Interview with Vonovia boss: "The state must help people with low incomes"

Vonovia boss Rolf Buch demands that low earners should also be relieved.

Interview with Vonovia boss: "The state must help people with low incomes"

Vonovia boss Rolf Buch demands that low earners should also be relieved. He predicts that inflation will also cause rents to rise even more - and refurbishment requirements will become a trap for landlords.

The head of the Vonovia housing group, Rolf Buch, is calling for further government relief for heating and electricity costs. "We have to deal with what is happening at an early stage. And I am firmly convinced that the state has to help again with low incomes," says Buch in the podcast "The Zero Hour".

In the coming year, Buch expects that many of his tenants will have to make high back payments for 2022 - in some cases even up to two months' rent. "Two months' rent sounds a lot, but it sounds a lot more when you know that you often spend 30 percent of your monthly income on rent. That means we would ask for the entire disposable income in the month - of course that's not possible," said A book.

Only a few days ago, the first government aid packages were approved because of the dramatic rise in electricity and heating costs. All employees will receive 300 euros gross this year as a one-off energy bonus - but the subsidy must be taxed. There is further help for children and low earners, and petrol prices are reduced for a limited period of three months.

Rolf Buch expects that this will not be enough - and that the state will have to support people longer and more, analogously to the Corona aid. With more than 500,000 apartments in Germany alone, Vonovia is the largest landlord in Germany, offering a home to many pensioners and those on lower incomes in the big cities.

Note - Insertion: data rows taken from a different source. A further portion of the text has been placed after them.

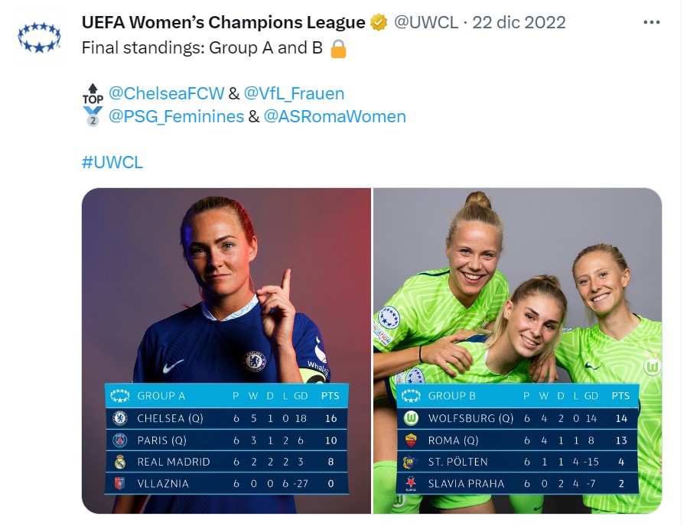Image resolution: width=700 pixels, height=526 pixels.
Task: Click the Real Madrid crest icon
Action: pos(119,462)
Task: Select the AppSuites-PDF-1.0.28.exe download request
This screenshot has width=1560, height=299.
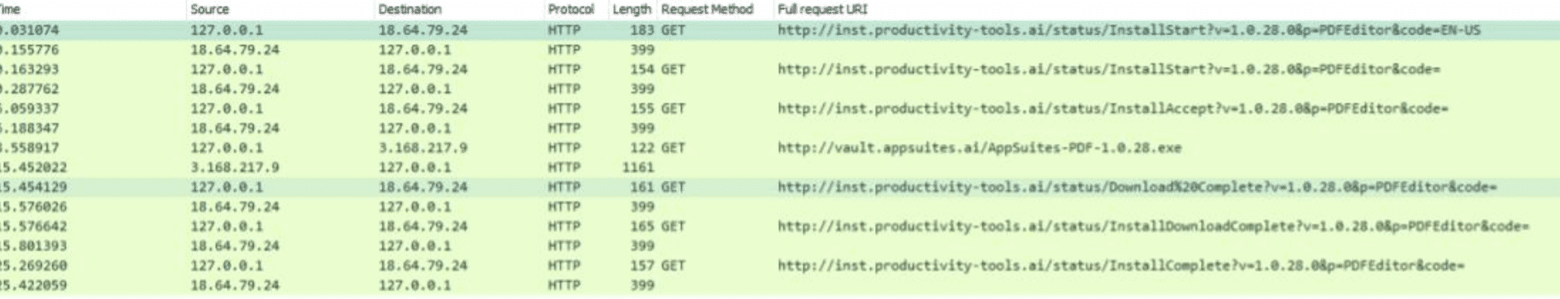Action: 780,148
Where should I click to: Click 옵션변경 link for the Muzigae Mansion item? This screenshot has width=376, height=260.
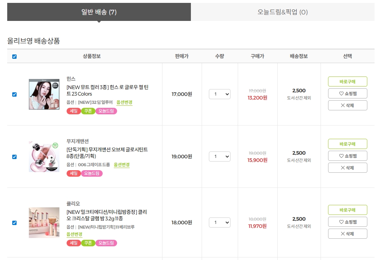point(122,165)
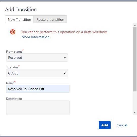Cancel the Add Transition dialog
The height and width of the screenshot is (137, 137).
(122, 125)

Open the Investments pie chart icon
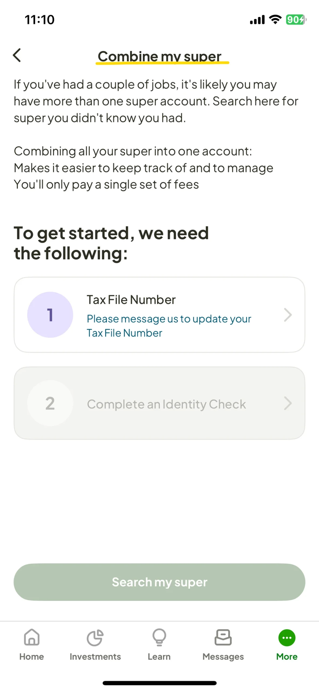pyautogui.click(x=95, y=637)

In view of the rising prices and the high refurbishment requirements for apartment buildings, Buch called for an open discussion on the development of rents in Germany. According to Buch, Vonovia has increased rents by around one percent per year in recent years, which is below the rate of inflation. "With high inflation rates, at some point we won't be able to hold out any longer. You have to say that quite frankly." However, it is justifiable to raise rents more if wages and salaries rise with inflation, Buch continued. "Then rents can certainly rise moderately."

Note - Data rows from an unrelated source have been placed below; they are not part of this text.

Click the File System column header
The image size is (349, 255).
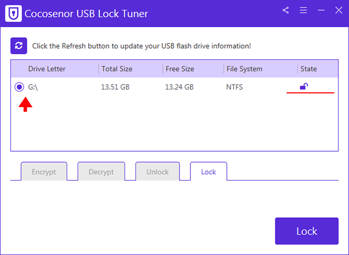pos(245,69)
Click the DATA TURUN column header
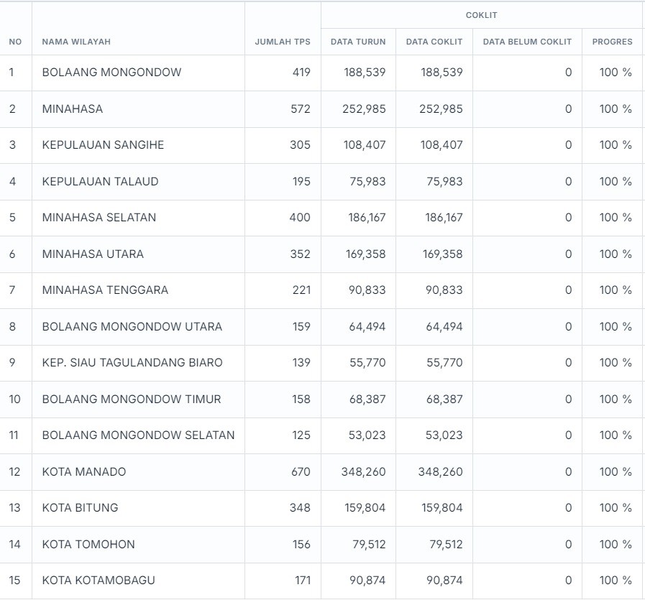Image resolution: width=645 pixels, height=600 pixels. point(358,42)
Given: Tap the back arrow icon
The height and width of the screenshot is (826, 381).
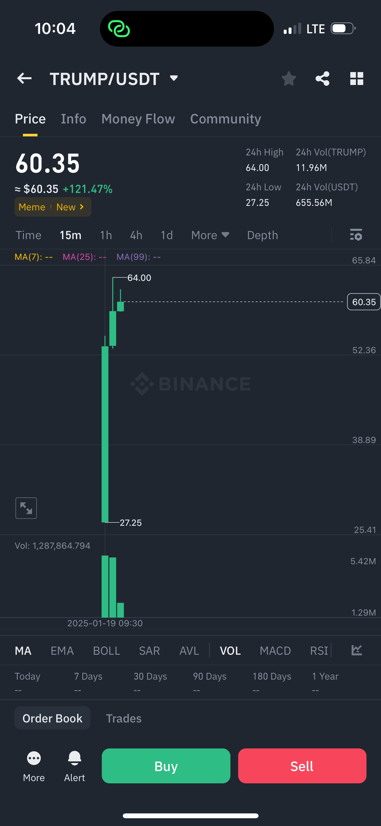Looking at the screenshot, I should 24,79.
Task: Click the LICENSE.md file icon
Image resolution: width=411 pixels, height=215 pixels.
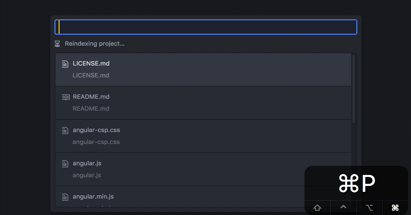Action: [65, 64]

Buch predicted that the high refurbishment requirements would change the rental and housing market in Germany in the long term. Large corporations like Vonovia can calculate the effort and the conditions for modernization measures such as new roofs, windows, heating systems and insulation well, but for private landlords with only one or a few apartments it is much more difficult - every landlord urgently needs to make their own timetable. "We have a climate path up to 2045 - if you don't have that as a landlord, you should start calculating."

With the current pace of renovation, it is not possible to modernize the 15 percent of the buildings most in need of renovation by 2030, as required by the EU. In this context, Buch spoke of "stranded assets" - i.e. properties that have little or no value to have. "That's dramatic. We really have a challenge here and we should take it slow."